As a church we believe in excellence. It’s one of our core values. But it is so easy to confuse excellence with perfectionism. Perfectionism is: setting impossible goals; motivated by a fear of failure; meditating on failures/mistakes and discounting successes; taking criticism personally (value as a person is related to performance); unhelpful comparisons (with other people and organisations, leads to pride/discouragement); frustrating; elitist: some people will not be able to achieve an ‘A’, their best may be a ‘B’; expensive: lots of money being spent unnecessarily on state of the art/super luxurious stuff (yet Jesus crossed the Sea of Galilee in a fishing boat not a 30ft luxury yacht); always out of reach, a perfectionist’s bar on excellence is constantly being raised, which gives the impression that leaders and God are never satisfied; exhausting; puts a person under the law.

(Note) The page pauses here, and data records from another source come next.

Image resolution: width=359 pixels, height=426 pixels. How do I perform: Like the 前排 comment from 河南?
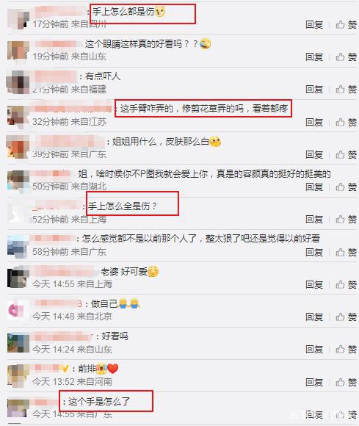tap(346, 382)
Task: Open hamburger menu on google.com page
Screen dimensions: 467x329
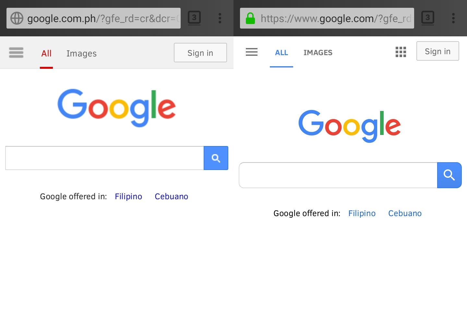Action: coord(252,52)
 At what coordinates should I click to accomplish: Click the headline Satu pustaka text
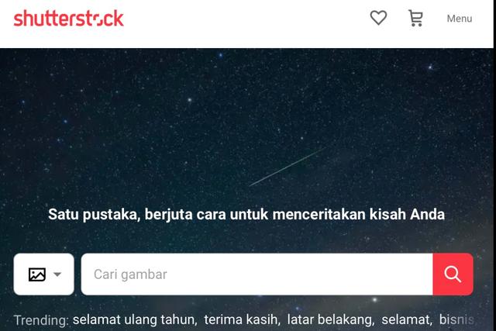(x=246, y=214)

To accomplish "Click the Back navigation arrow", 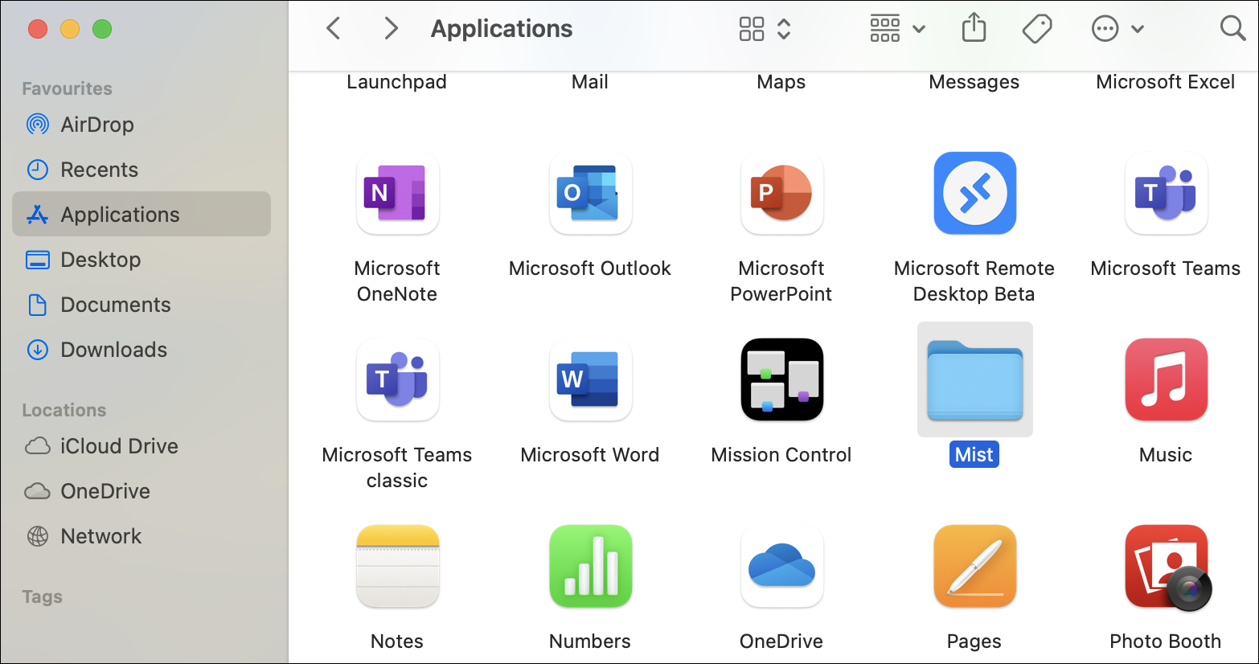I will coord(334,29).
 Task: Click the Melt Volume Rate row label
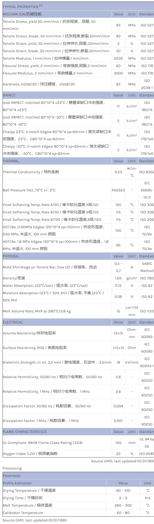pos(37,311)
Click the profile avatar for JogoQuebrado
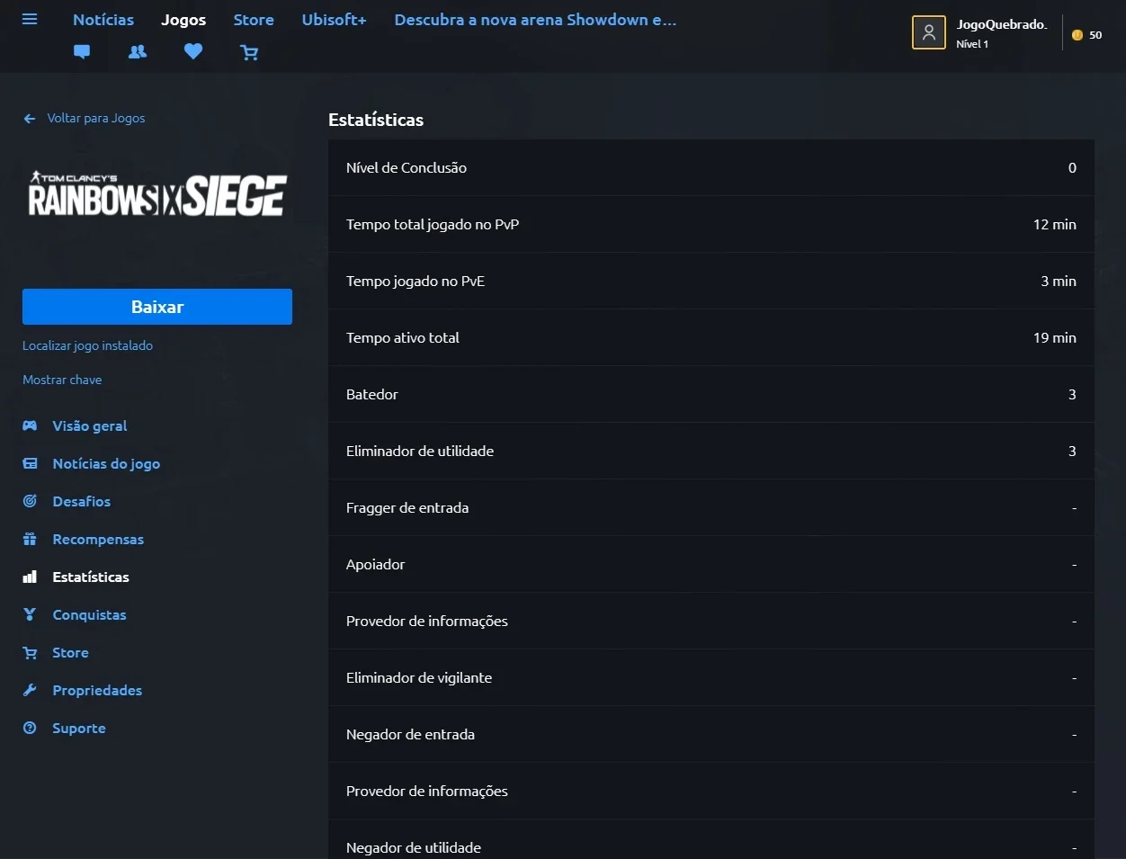The width and height of the screenshot is (1126, 859). pyautogui.click(x=929, y=32)
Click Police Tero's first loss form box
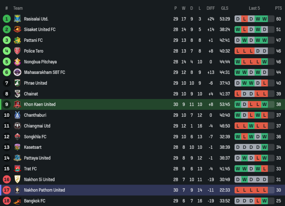This screenshot has width=285, height=206. 238,51
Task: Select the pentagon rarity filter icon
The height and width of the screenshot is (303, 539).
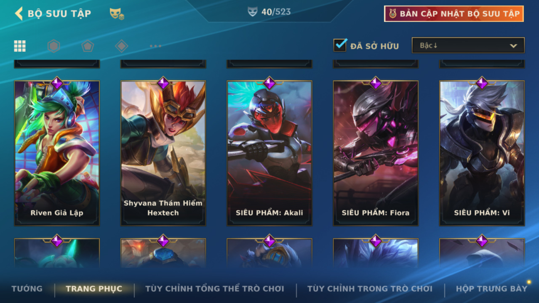Action: point(87,46)
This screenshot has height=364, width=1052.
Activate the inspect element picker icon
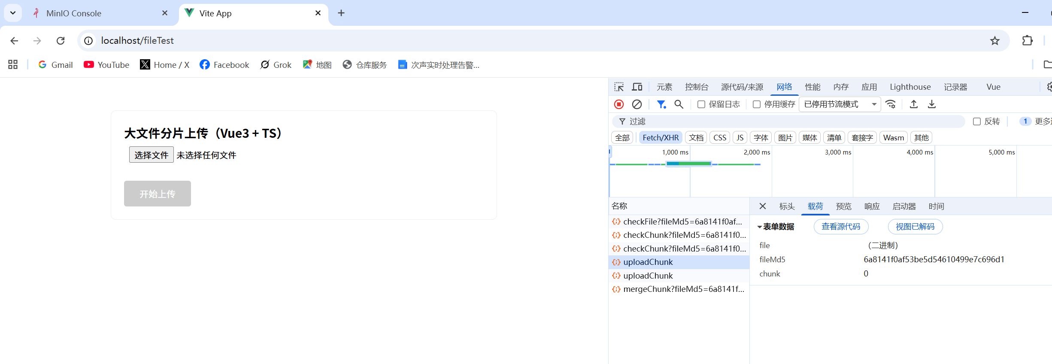pyautogui.click(x=619, y=87)
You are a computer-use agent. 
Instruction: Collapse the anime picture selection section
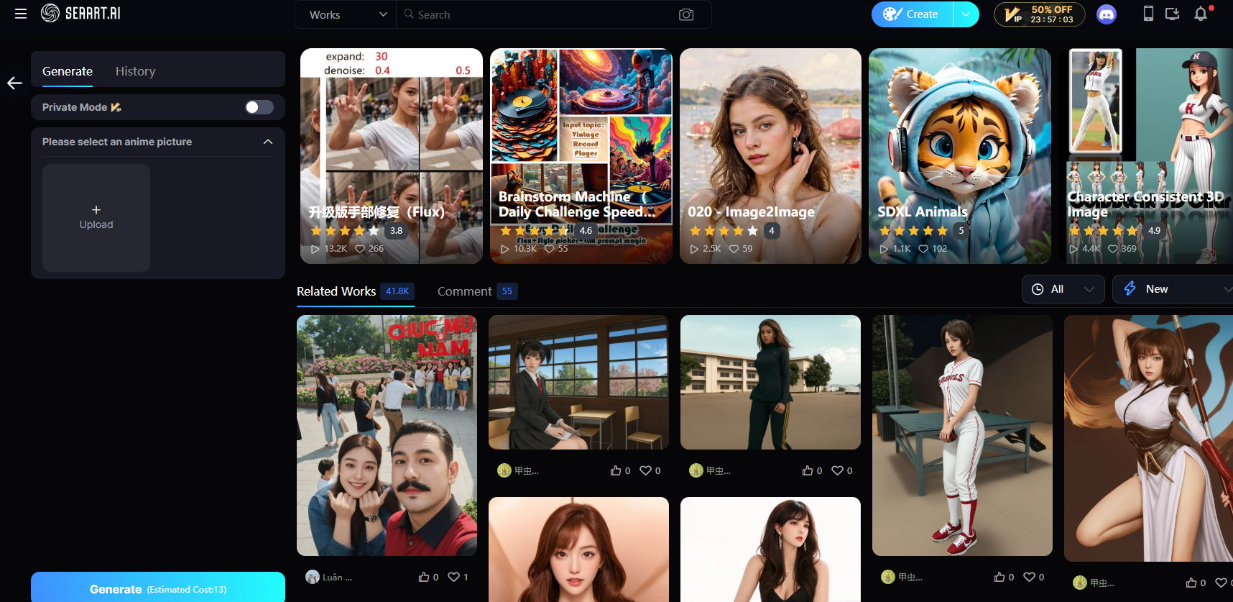(x=268, y=142)
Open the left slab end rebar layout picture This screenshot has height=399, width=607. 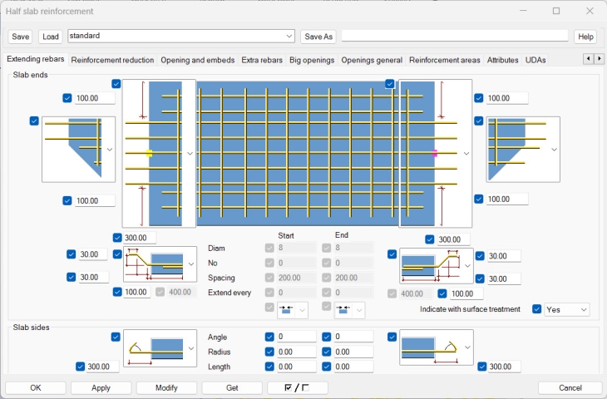[159, 153]
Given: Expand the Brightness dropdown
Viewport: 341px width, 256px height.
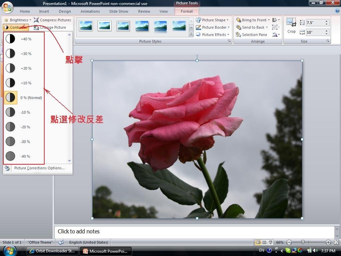Looking at the screenshot, I should [18, 20].
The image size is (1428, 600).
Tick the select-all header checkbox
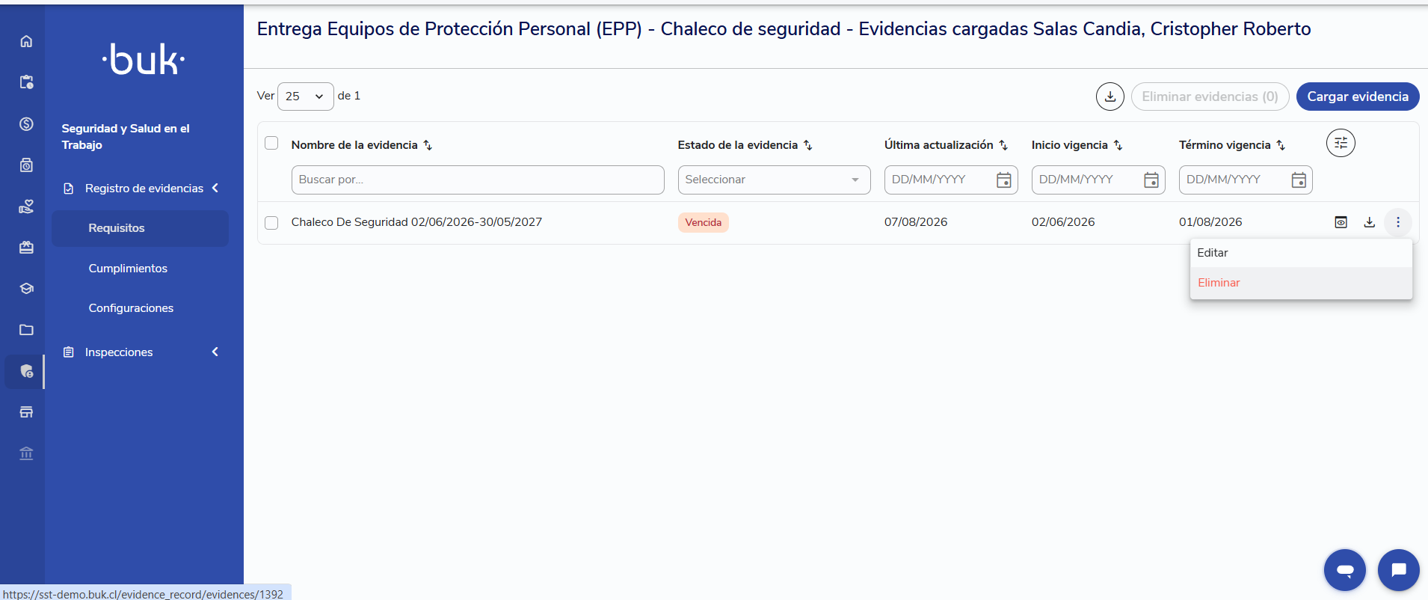point(271,143)
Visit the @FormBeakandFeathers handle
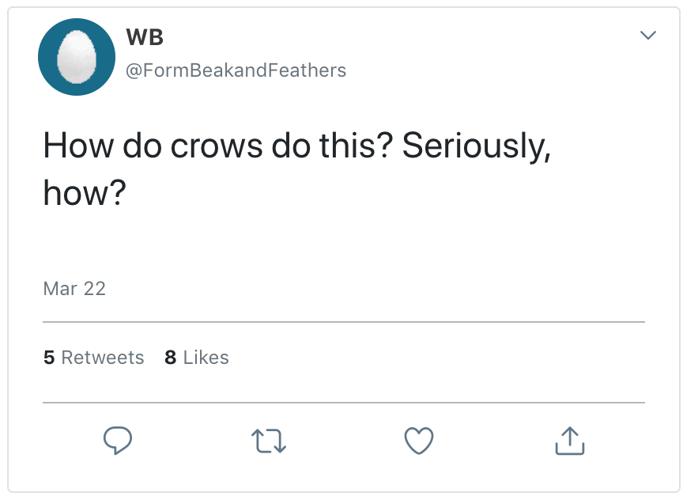683x500 pixels. tap(236, 70)
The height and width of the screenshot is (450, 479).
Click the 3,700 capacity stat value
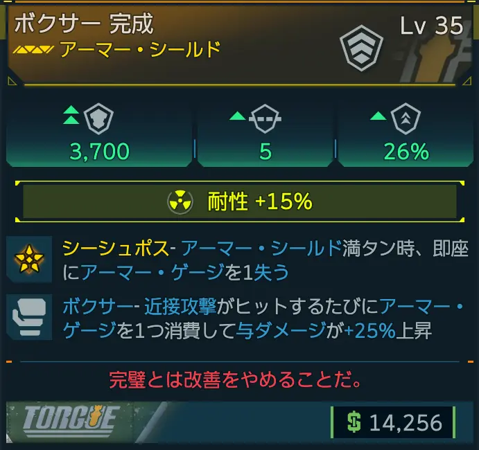[x=100, y=152]
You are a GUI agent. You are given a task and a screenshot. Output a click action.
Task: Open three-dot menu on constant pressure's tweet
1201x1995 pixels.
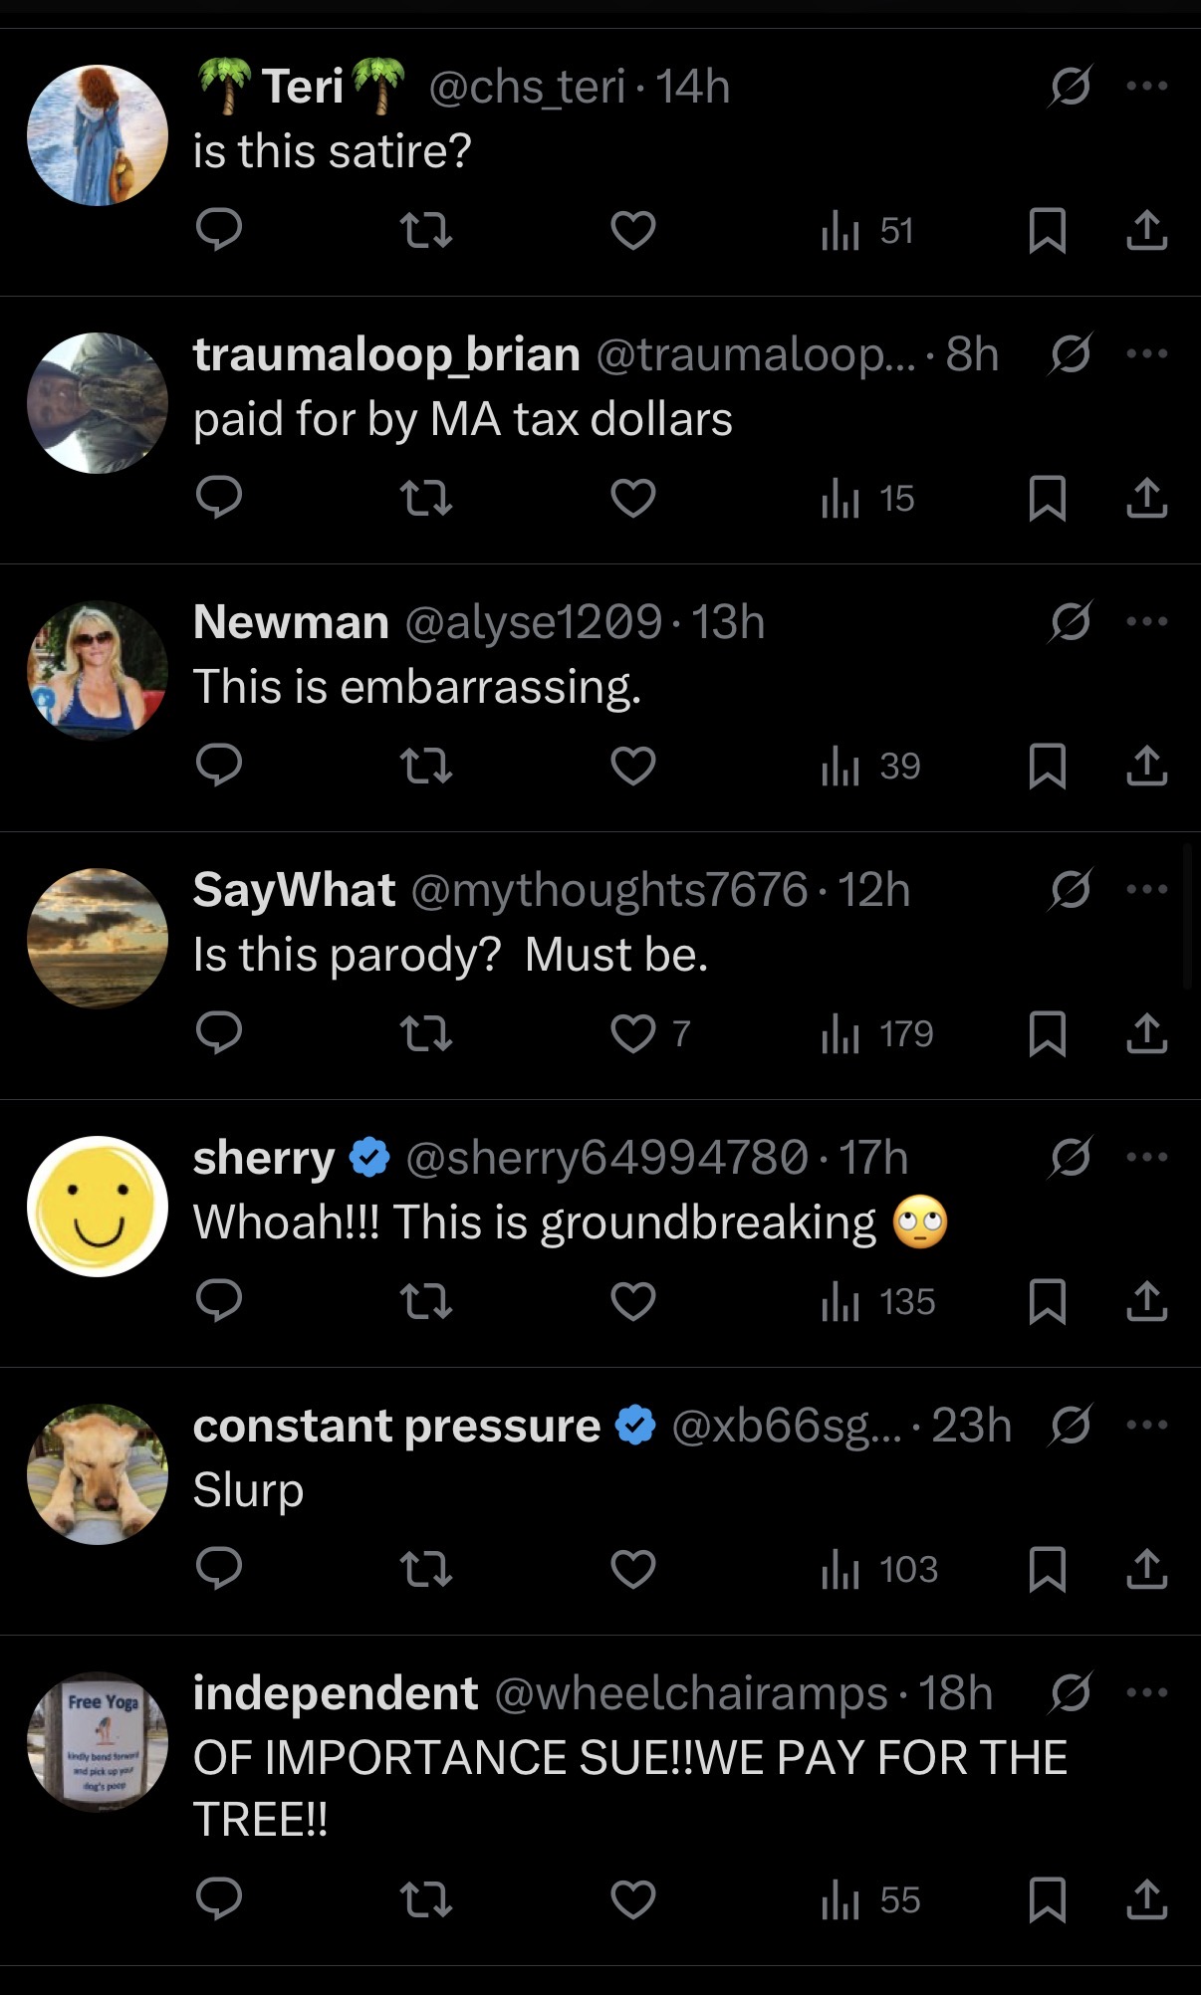[x=1147, y=1425]

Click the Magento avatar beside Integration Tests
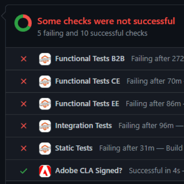(x=45, y=126)
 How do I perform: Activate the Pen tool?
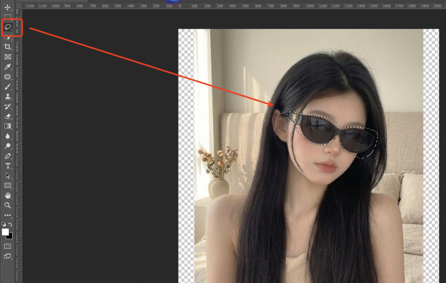tap(7, 156)
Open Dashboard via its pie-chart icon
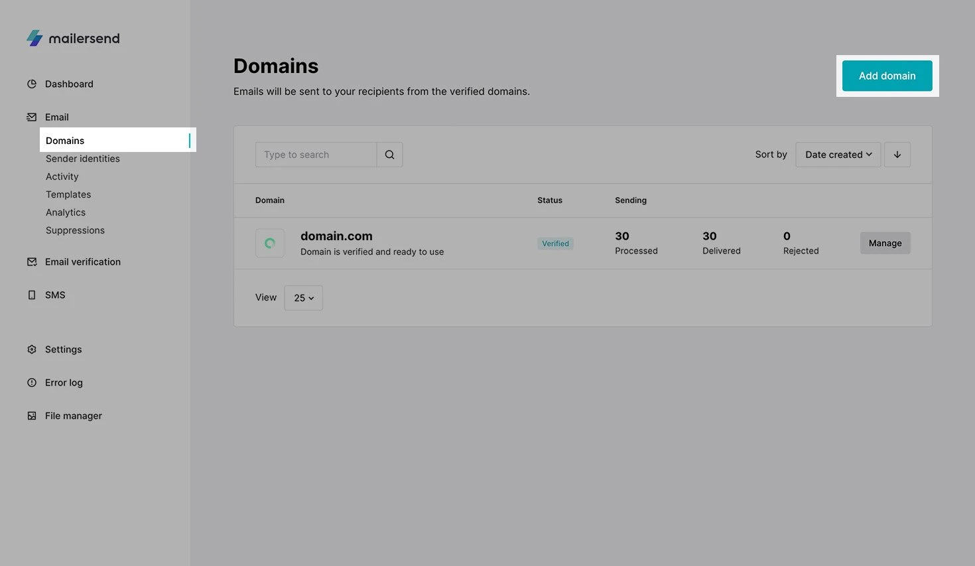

Excellence on the other hand is: giving your best efforts; going beyond (your) mediocrity; motivated by God’s grace (Romans 12:1); about learning from mistakes how to fail forward (Proverbs 24:16; Psalm 42:5); learning from criticism (Proverbs 9:8-9); deriving our value as people from God (not performance); doing all things well for God’s glory; each believer reaching his/her greatest potential; being better tomorrow than you were yesterday; matching your practice with your potential.

As we pursue excellence together, let’s try to avoid the perfectionist trap by drinking deep from the wells of God’s grace.